OpenStudy (anonymous):
What is the balanced chemical equation for the reaction of 3-ethyl-2-methylhexane with Br2.
OpenStudy (mani_jha):
First of all, the name of the compound is wrong. It should be 2-ethyl 1-methyl cyclohexane. or 3-ethyl 1-methyl cyclohexane. You should always give the substituent the lower number, isnt it? Check your question. I will assume it is 2-ethyl 1-methyl cyclohexane. Free radical substitution reaction will take place. 2-ethyl 1-methyl cyclohexane + Br2 = (1-bromo 2-ethyl 1-methyl cyclohexane) + HBr The product can also be 2-bromo 2-ethyl 1-methyl cyclohexane. All the stoichiometric coefficients are 1 in the equation. Do you need me to explain how I got that product?
OpenStudy (anonymous):
I've checked the question, and it is 3-ethyl-2-methylhexane. I guess it follow the IUPAC rule of naming.
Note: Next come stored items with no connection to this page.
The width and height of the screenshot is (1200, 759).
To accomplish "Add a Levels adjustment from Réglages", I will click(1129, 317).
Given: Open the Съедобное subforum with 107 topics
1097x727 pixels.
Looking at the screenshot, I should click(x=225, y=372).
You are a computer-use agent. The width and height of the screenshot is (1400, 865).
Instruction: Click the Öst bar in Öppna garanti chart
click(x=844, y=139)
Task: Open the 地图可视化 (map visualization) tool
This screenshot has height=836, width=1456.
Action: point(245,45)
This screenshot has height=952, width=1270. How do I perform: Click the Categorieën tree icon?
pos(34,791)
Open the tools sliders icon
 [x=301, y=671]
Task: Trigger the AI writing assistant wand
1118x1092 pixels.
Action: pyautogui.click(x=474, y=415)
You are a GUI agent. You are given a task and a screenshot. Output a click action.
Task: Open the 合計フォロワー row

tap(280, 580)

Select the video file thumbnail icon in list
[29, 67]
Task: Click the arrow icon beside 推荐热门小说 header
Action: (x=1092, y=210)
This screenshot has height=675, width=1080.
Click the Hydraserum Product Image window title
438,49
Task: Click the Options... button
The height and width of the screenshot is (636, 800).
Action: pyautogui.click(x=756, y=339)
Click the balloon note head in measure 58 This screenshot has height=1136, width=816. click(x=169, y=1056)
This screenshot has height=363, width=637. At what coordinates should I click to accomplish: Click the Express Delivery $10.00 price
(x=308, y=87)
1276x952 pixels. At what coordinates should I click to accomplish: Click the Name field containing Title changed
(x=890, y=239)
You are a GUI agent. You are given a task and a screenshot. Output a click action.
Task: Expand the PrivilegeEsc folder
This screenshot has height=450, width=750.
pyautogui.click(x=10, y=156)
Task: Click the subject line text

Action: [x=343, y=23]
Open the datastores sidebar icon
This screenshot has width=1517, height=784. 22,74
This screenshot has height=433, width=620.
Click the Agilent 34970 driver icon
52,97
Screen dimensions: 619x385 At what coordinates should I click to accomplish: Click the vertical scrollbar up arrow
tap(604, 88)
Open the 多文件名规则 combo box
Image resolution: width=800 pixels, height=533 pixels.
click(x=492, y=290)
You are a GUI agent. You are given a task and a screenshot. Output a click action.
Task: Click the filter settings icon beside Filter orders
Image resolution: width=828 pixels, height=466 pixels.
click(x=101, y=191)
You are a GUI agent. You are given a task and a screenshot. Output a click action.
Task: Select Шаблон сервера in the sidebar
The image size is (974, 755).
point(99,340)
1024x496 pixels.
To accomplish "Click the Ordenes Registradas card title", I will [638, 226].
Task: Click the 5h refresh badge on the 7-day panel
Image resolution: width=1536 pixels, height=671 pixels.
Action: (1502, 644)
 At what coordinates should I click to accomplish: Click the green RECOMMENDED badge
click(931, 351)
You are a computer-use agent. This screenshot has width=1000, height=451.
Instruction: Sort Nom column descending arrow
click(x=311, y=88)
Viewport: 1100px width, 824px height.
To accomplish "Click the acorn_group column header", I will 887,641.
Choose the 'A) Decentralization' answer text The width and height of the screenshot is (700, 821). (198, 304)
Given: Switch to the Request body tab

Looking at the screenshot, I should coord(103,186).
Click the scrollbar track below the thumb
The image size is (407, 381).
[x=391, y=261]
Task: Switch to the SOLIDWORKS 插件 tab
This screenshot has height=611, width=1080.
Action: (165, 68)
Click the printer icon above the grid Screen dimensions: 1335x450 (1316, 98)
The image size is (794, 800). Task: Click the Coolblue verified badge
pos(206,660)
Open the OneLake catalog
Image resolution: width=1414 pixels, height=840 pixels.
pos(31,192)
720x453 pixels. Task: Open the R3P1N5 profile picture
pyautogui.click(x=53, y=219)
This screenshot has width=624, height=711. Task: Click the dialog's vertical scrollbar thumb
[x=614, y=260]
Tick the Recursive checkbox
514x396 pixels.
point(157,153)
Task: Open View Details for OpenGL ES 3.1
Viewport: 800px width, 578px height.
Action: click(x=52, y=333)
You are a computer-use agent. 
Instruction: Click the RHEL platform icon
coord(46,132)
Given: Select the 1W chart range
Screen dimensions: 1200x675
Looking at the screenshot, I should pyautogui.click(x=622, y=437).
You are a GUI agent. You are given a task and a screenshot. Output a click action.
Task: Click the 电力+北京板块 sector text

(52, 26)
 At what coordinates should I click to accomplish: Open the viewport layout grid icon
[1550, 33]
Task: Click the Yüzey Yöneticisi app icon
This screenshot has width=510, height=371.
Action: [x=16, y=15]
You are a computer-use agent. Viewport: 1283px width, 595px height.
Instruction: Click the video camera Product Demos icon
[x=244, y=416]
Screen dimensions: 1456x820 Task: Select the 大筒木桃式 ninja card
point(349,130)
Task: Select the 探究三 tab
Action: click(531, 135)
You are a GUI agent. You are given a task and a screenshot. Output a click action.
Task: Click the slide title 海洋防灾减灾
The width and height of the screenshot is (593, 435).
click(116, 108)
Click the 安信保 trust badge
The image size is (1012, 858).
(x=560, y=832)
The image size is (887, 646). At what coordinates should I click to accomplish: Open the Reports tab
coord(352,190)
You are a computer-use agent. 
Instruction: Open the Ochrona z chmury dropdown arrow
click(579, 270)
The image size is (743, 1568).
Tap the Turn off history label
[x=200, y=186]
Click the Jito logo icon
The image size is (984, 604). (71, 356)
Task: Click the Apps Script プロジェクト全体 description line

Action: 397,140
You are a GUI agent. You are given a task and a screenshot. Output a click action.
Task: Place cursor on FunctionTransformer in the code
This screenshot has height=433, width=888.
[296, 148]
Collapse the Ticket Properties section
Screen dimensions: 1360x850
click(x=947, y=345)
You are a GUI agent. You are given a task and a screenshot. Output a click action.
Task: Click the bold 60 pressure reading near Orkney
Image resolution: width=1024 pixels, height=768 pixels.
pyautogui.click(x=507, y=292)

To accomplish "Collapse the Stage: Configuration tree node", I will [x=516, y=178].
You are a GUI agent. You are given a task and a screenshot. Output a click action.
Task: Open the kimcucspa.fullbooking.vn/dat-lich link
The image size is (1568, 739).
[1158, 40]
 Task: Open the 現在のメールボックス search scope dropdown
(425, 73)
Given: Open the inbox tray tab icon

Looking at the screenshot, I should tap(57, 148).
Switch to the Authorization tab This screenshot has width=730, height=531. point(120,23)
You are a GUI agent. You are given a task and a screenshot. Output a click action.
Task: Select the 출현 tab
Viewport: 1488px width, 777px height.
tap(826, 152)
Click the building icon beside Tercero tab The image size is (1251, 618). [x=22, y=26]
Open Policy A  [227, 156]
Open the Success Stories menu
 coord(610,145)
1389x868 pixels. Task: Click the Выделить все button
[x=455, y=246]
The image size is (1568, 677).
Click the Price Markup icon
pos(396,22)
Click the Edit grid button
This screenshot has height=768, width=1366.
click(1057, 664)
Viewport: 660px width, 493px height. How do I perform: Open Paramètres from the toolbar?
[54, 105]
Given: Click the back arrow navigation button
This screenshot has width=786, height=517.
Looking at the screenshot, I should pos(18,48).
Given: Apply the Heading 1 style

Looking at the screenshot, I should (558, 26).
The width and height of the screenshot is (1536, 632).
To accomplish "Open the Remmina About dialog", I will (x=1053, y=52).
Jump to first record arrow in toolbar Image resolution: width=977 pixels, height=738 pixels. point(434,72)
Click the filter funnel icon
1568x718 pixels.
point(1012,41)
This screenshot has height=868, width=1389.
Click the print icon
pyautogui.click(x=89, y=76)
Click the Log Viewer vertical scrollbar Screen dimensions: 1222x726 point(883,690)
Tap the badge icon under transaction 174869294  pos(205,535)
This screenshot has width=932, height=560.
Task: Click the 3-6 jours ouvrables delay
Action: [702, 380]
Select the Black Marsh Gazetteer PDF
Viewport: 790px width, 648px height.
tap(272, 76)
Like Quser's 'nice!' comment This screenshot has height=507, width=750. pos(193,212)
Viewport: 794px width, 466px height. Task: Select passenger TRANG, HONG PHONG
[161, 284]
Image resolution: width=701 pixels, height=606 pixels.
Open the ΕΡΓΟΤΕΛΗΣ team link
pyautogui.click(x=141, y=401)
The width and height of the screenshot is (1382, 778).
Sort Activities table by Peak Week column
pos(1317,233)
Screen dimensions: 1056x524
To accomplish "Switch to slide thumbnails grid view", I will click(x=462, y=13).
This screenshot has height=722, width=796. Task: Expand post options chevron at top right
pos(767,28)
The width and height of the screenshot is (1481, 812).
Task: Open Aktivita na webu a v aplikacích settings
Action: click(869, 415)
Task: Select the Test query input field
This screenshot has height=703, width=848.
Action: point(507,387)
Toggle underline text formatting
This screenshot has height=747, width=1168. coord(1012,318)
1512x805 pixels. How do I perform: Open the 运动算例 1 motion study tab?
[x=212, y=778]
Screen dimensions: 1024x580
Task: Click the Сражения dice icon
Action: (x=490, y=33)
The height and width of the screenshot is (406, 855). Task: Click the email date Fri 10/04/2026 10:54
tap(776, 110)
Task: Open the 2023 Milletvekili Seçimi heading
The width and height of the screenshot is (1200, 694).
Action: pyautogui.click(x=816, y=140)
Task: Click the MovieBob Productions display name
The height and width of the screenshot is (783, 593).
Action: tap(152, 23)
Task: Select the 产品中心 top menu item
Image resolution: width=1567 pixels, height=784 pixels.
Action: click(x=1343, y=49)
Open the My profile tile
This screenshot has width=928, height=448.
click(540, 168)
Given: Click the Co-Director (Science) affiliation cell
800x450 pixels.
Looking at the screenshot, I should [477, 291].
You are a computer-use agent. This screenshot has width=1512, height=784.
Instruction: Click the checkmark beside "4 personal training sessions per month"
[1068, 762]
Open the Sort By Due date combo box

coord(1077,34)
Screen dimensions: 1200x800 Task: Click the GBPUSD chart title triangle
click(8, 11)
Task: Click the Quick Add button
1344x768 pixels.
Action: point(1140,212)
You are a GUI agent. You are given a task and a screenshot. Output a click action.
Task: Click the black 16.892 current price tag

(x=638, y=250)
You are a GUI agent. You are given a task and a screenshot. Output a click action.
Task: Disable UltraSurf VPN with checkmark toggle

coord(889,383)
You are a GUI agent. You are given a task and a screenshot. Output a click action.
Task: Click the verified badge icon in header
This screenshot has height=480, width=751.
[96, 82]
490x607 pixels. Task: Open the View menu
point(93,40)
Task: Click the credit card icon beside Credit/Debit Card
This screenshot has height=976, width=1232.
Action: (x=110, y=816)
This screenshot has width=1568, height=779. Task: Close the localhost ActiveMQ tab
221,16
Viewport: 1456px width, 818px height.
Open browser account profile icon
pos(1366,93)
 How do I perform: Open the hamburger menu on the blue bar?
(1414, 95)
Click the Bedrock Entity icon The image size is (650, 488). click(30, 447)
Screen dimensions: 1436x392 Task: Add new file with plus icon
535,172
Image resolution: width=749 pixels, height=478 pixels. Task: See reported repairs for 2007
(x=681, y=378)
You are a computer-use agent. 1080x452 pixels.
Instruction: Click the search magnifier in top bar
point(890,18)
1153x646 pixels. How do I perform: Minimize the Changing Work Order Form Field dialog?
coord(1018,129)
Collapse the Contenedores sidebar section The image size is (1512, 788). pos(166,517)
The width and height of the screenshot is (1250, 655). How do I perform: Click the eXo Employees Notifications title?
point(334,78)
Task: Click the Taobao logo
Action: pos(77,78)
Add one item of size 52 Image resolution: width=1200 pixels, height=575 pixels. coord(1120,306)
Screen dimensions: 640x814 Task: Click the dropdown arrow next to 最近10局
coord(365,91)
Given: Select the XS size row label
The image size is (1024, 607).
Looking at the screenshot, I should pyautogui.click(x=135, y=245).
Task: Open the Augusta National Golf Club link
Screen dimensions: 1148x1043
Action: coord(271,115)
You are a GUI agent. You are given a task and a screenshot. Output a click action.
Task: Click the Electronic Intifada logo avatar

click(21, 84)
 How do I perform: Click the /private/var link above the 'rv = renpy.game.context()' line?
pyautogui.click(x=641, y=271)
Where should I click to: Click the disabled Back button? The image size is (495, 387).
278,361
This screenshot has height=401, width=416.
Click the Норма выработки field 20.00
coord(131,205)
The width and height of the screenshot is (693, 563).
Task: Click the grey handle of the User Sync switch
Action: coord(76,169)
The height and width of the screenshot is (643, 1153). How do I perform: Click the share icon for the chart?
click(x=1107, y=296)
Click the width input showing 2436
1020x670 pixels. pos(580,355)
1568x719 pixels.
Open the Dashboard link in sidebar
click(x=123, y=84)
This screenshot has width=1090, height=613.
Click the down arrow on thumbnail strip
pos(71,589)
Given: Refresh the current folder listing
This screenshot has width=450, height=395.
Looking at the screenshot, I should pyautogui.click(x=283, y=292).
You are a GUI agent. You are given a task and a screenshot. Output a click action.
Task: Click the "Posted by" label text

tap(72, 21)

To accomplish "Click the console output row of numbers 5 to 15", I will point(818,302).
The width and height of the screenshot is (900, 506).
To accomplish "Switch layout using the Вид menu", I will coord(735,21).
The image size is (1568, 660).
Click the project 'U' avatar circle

The answer is C9H20 + Br2 → C9H19Br + HBr, but I don't know how to get this answer.
OpenStudy (anonymous):
To the person above, how on earth did you go from a linear alkane to a substituted cyclic alkane? and to add things you also have it named backwards IUPAC stipulates that in a cyclic alkane if you were to number the substituents and got equivalent numbers in whatever way you do it you give the priority to the one with alphabetical precedent so in your case 2-ethyl-1-methylcyclohexane should be 1-ethyl-2methylcyclohexane. Now for the question, the mechanism happens free radical, you have some initiator either high intensity UV light or H2O2 which breaks homolytically, the radical bromine hijacks a hydrogen off the alkane forming the most stable radical that it can in this case there's possibility of radical formation at either C2 or C3 because of it would form a tertiary radical in both cases although theres added stabilization on C2 because the ethyl has more electron density than the methyl. Either way, the alkyl radical goes through the chain propagation step and attacks a Br2 molecule picking up a Br atom and spitting out a Br radical. This Br radical goes and reacts with more alkane. Once most of the Br2 is consumed you go through the chain termination step where the last two radicals be it the alkyl radical or the Br radical reacts with each other and the radical reaction ceases. If hasn't helped you'll probably be best looking it up in an organic chemistry textbook as it's hard to really describe reaction mechanisms without drawings.
OpenStudy (mani_jha):
Ah, you are right, thank you so much. I didnt know that while naming cycloalkanes, we give the lowest number to the second substituent. But the reaction itself begins with a cycloalkane not a linear one, and thus should end with a cycloalkane(and that's what I have done). The product is the same.
OpenStudy (anonymous):
Pretty sure the starting material mentioned above was a substituted hexane and not cyclohexane.
OpenStudy (mani_jha):
Oh my...it doesnt seem like it's my day!
OpenStudy (anonymous):
Thanks guys...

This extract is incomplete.